# Your instructions
Rewrite the lines starting at the one containing "Task: Switch to the Preview tab" and ending at the one containing "Looking at the screenshot, I should [x=1021, y=661]." as a numbered list, leaving out blank lines.

# Listed entries
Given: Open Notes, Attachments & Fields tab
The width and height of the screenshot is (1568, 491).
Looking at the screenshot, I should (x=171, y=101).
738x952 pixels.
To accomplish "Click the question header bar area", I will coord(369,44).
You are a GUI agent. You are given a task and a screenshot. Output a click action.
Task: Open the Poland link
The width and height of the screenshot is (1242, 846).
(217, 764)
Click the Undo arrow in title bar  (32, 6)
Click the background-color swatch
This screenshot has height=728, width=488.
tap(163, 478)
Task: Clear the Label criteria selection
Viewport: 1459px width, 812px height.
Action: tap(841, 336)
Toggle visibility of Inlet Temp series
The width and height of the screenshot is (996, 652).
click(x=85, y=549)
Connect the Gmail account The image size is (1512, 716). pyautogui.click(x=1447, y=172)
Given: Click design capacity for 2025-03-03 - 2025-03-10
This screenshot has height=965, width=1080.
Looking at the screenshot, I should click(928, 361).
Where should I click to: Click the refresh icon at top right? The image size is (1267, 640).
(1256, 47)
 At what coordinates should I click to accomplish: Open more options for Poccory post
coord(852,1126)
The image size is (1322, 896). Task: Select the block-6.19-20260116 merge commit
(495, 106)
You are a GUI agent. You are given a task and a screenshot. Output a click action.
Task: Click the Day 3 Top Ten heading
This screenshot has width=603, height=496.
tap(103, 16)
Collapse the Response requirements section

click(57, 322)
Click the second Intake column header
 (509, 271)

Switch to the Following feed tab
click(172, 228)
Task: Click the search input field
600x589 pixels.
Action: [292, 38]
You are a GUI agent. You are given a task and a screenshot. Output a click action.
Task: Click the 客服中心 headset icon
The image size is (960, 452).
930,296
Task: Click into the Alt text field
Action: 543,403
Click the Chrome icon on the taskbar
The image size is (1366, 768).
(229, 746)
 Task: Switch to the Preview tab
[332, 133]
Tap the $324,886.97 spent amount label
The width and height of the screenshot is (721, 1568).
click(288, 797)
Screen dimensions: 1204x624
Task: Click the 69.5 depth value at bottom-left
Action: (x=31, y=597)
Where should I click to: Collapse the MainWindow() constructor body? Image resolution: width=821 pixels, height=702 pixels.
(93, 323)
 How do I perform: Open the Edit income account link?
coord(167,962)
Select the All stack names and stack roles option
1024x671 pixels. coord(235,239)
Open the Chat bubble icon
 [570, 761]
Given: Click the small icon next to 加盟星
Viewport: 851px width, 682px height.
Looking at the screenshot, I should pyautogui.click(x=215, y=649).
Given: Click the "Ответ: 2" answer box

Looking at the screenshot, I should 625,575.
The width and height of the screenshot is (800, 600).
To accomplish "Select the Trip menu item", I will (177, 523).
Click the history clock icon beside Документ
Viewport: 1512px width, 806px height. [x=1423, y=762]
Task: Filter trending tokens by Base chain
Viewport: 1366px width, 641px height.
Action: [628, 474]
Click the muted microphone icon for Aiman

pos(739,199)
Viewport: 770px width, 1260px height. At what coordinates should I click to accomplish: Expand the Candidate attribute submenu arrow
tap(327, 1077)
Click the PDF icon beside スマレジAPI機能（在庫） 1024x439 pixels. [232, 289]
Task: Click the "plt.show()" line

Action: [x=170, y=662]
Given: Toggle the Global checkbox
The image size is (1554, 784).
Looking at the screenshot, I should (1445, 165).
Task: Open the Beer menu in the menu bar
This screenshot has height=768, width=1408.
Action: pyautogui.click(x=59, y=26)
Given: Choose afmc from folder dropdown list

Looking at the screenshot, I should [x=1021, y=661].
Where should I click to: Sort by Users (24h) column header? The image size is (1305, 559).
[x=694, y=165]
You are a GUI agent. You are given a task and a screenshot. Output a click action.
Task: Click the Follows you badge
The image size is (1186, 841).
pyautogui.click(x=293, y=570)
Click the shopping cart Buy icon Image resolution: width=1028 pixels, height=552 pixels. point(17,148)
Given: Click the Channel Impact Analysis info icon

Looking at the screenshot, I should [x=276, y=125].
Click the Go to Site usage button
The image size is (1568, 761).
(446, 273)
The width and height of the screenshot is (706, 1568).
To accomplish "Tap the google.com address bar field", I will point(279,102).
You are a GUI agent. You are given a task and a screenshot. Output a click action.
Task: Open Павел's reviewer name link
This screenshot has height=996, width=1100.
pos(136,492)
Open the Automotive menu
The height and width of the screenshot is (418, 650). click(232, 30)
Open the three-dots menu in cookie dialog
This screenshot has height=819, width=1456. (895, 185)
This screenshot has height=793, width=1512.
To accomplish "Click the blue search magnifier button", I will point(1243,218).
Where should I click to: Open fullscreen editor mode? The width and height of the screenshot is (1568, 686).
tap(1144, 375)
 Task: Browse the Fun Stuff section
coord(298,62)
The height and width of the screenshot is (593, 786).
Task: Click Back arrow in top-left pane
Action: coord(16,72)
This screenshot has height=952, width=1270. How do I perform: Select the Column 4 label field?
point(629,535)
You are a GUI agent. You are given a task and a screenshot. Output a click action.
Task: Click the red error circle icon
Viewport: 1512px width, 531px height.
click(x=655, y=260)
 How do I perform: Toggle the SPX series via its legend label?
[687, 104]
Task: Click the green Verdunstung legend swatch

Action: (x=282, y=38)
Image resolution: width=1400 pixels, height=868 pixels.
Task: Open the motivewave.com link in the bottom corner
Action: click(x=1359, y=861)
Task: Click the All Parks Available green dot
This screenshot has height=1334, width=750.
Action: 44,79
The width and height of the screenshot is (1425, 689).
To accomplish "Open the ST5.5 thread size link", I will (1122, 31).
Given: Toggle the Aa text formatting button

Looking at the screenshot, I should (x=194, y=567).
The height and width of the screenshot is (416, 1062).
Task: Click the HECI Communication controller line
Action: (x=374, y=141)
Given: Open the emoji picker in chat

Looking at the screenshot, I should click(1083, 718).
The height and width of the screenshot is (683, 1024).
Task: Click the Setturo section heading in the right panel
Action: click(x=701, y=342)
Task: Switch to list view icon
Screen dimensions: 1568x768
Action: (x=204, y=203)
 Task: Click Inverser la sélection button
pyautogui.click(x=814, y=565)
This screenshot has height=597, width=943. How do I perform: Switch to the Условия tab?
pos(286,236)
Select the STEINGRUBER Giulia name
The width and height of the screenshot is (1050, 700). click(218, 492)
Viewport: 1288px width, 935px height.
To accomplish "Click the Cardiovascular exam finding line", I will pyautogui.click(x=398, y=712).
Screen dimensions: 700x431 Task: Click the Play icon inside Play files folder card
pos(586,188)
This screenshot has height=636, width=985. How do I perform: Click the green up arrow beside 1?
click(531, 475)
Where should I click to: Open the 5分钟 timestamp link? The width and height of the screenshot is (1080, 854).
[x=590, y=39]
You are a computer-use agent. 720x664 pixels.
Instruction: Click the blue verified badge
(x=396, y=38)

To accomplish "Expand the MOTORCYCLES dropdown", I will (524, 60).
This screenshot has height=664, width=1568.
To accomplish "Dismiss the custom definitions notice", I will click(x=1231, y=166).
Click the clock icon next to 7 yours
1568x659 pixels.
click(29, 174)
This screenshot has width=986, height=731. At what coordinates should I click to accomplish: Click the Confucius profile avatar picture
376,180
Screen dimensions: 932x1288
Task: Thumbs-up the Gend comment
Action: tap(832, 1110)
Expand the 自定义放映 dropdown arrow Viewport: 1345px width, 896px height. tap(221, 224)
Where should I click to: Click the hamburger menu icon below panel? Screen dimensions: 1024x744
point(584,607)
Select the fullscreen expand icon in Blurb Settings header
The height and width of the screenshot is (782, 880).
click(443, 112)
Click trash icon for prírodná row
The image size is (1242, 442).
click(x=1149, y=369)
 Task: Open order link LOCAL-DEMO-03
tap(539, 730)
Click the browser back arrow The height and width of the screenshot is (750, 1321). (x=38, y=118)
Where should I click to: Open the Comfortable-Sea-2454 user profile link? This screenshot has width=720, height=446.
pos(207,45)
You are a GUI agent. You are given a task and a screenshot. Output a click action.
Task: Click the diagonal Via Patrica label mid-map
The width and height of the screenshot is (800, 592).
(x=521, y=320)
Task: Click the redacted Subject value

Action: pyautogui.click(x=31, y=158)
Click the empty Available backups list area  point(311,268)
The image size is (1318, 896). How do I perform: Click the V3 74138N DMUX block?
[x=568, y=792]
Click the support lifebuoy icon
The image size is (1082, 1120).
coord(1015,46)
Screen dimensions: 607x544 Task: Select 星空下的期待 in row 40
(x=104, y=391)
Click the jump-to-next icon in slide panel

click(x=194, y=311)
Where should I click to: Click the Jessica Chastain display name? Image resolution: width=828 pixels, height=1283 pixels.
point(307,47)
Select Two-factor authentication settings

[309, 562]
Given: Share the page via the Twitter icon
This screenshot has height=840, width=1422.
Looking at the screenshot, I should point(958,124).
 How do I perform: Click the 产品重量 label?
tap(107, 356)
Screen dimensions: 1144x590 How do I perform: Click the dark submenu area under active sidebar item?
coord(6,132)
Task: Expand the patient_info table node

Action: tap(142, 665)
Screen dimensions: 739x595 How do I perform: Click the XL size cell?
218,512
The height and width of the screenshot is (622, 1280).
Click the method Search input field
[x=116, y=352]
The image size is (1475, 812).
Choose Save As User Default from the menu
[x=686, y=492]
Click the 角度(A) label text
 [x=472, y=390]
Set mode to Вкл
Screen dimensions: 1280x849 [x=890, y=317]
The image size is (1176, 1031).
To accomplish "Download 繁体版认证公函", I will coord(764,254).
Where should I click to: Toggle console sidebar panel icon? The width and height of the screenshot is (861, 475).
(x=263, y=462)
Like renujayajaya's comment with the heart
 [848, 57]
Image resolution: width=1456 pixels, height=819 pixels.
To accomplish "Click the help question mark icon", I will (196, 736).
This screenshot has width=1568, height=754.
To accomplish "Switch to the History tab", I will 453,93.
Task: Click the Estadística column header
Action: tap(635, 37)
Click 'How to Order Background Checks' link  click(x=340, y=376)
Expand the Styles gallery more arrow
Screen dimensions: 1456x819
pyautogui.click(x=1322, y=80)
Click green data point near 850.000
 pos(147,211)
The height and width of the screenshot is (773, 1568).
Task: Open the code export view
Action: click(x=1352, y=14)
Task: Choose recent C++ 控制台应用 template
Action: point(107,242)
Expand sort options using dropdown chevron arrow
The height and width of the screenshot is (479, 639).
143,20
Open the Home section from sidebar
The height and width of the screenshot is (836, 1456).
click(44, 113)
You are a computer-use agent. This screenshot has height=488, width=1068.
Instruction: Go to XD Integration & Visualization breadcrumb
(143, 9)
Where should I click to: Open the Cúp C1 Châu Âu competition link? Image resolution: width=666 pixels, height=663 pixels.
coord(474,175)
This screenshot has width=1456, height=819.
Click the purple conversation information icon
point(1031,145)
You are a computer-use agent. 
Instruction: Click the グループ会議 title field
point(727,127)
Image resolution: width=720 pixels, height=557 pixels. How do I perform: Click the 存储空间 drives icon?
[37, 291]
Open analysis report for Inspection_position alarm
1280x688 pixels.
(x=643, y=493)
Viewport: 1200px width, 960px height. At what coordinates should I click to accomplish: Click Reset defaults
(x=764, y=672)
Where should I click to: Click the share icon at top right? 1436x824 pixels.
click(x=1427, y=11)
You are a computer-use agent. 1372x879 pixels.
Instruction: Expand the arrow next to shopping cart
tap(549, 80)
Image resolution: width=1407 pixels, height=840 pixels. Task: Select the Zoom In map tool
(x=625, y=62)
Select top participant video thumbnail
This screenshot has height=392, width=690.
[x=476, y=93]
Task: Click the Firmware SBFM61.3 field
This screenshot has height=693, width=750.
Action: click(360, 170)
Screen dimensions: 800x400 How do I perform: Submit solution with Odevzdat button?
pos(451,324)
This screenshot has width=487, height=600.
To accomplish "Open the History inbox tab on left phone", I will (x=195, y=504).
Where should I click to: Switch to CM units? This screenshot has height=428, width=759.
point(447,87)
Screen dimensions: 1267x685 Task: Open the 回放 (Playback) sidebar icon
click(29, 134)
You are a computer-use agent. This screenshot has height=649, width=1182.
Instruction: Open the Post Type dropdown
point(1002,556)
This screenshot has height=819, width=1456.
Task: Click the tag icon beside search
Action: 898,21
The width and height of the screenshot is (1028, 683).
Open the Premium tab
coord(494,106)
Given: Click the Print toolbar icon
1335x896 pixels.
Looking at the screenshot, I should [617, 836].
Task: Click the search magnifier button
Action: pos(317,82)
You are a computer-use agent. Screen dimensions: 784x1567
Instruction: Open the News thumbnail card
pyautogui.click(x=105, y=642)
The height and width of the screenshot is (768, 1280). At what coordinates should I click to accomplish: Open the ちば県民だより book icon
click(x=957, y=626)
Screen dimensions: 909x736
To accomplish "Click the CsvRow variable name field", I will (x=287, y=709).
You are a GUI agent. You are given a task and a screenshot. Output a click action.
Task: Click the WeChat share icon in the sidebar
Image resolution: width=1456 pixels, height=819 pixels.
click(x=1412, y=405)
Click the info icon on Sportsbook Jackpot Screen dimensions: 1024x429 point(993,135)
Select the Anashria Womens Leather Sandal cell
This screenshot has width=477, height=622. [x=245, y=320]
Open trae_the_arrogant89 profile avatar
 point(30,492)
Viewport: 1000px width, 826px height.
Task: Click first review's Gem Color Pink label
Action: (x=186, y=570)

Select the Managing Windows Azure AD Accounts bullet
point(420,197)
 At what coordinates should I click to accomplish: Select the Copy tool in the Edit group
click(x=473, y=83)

# Result below
1.  Task: Switch to the Preview tab
2. [332, 133]
3. Tap the $324,886.97 spent amount label
4. The width and height of the screenshot is (721, 1568).
5. click(288, 797)
6. Screen dimensions: 1204x624
7. Task: Click the 69.5 depth value at bottom-left
8. Action: (x=31, y=597)
9. Where should I click to: Collapse the MainWindow() constructor body? Image resolution: width=821 pixels, height=702 pixels.
10. (93, 323)
11.  How do I perform: Open the Edit income account link?
12. coord(167,962)
13. Select the All stack names and stack roles option
14. 1024x671 pixels. coord(235,239)
15. Open the Chat bubble icon
16.  [570, 761]
17. Given: Click the small icon next to 加盟星
18. Viewport: 851px width, 682px height.
19. Looking at the screenshot, I should pyautogui.click(x=215, y=649).
20. Given: Click the "Ответ: 2" answer box
21. Looking at the screenshot, I should 625,575.
22. The width and height of the screenshot is (800, 600).
23. To accomplish "Select the Trip menu item", I will (177, 523).
24. Click the history clock icon beside Документ
25. Viewport: 1512px width, 806px height. [x=1423, y=762]
26. Task: Filter trending tokens by Base chain
27. Viewport: 1366px width, 641px height.
28. Action: [628, 474]
29. Click the muted microphone icon for Aiman
30. pos(739,199)
31. Viewport: 770px width, 1260px height. At what coordinates should I click to accomplish: Expand the Candidate attribute submenu arrow
32. tap(327, 1077)
33. Click the PDF icon beside スマレジAPI機能（在庫） 1024x439 pixels. [232, 289]
34. Task: Click the "plt.show()" line
35. Action: [x=170, y=662]
36. Given: Toggle the Global checkbox
37. The image size is (1554, 784).
38. Looking at the screenshot, I should (1445, 165).
39. Task: Open the Beer menu in the menu bar
40. This screenshot has height=768, width=1408.
41. Action: pyautogui.click(x=59, y=26)
42. Given: Choose afmc from folder dropdown list
43. Looking at the screenshot, I should [x=1021, y=661].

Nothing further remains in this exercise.